Tito Boeri ha presentato la relazione annuale Inps, insieme alle sue proposte per ridisegnare il sistema pensionistico. Il Presidente dell’Inps non ha risparmiato critiche (spiegando che vogliono riesumare i meccanismi propri delle pensioni di anzianità) ai ddl di riforma delle pensioni in discussione in Parlamento. Il principale è quello che porta la firma di Cesare Damiano, presidente della commissione Lavoro. Il ddl prevede che si possa andare in pensione anticipatamente a 62 anni, con l’8% di penalizzazione per chi ha 35 anni di contributi e nessuna penalizzazione per chi ne ha 41. Ne abbiamo parlato con Luigino Bruni, professore di Economia politica all’Università Lumsa di Roma.



Che cosa ne pensa del ddl Damiano sulla flessibilità?

Qualsiasi proposta che riduca il numero di anni lavorativi per me va sempre accolta con entusiasmo. Una democrazia dovrebbe dare a ogni persona la possibilità di decidere quando andare in pensione, facendo un compromesso tra gli anni di lavoro ridotti e l’assegno percepito in futuro. Se un operaio a 60 anni si è stancato di andare in fabbrica, è single, non ha figli, può rinunciare a un po’ di reddito, e magari ha degli hobby e passioni che gli occupano molto tempo, è giusto che possa scegliere di andare in pensione.



Lei come formulerebbe una nuova riforma delle pensioni?

Dobbiamo andare verso una generale riduzione dell’età in cui si va in pensione, in quanto il lavoro va in buona parte ridistribuito. Non ha senso tenere fuori dal mercato così tanti giovani, e avere anziani che lavorano stanchi e demotivati fino a 68 anni. Per motivi di bilancio in tutto l’Occidente stiamo aumentando gli anni lavorativi perché non siamo capaci di sostenere il rapporto pensione/lavoro. Non può essere però un vincolo di bilancio a determinare un’intera civiltà.

Riducendo gli anni lavorativi non rischiamo di creare dei dissesti di bilancio come in Grecia?

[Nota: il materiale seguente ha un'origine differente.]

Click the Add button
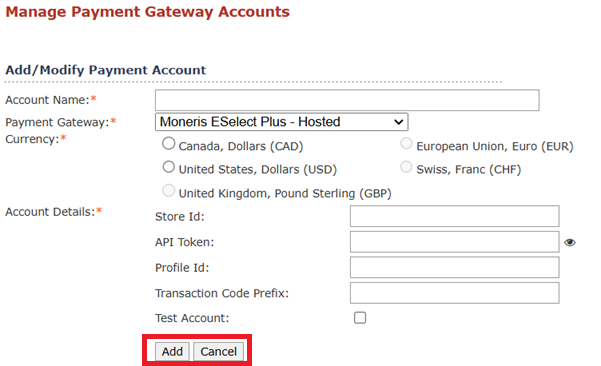The height and width of the screenshot is (366, 601). [172, 351]
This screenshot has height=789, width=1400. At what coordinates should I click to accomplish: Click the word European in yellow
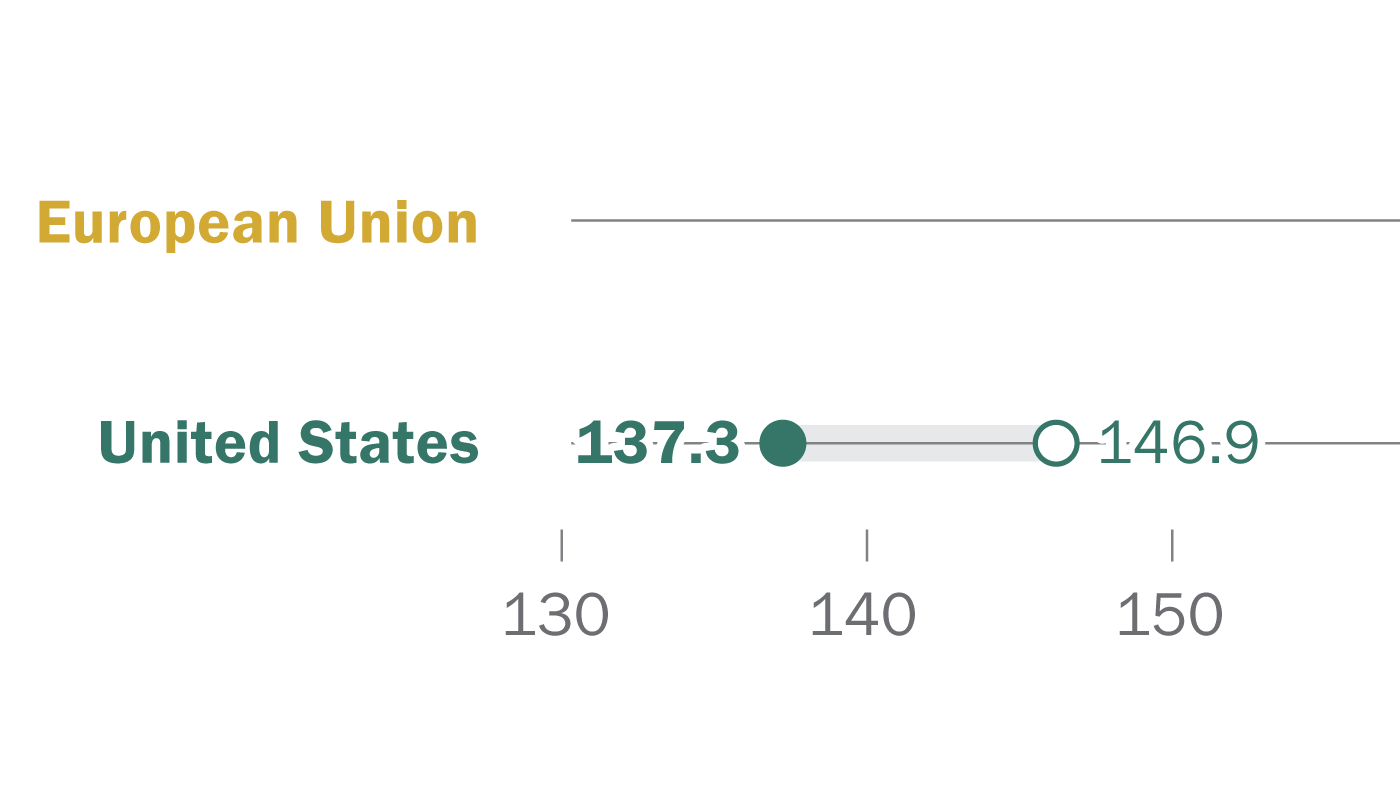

Il problema della Grecia, e un tempo anche dell’Italia, è che fino a poco tempo fa si andava in pensione a 45 anni e si percepiva per tutta la vita la stessa pensione di chi ci andava a 70 anni. L’operazione che va compiuta è un’altra. Se si vuole andare in pensione a 60 anni è giusto poterlo fare, ma allora si riceverà il 20% in meno di stipendio.

Insomma va raggiunto un compromesso?

Esattamente, perché la gente deve poter spalmare il suo reddito sull’intero arco vitale, ma nello stesso tempo non è giusto che il governo decida per tutti a quanti anni possono andare in pensione. Se un cittadino percepisce altre entrate, o magari spende poco ed è stanco di lavorare, deve poter andare in pensione, anche se con una diminuzione considerevole del suo reddito.

Secondo quali criteri?

Una persona deve poter fare un calcolo costi/benefici e godere di una maggiore flessibilità. Liberi professionisti, consulenti e imprenditori hanno la libertà di andare in pensione se e quando vogliono, mentre la stragrande maggioranza dei lavoratori dipende da norme pubbliche che condizionano pesantemente scelte individuali.

 

Quali altre soluzioni andrebbero adottate?

Andrebbe sicuramente incentivato il part time degli over 55. Ci sono tanti lavori che possono essere ridistribuiti, come quelli nel settore pubblico e nelle grandi imprese. Bisogna fare un grande piano nazionale ed europeo, anziché il Jobs Act che funziona molto poco per assumere e molto bene per licenziare.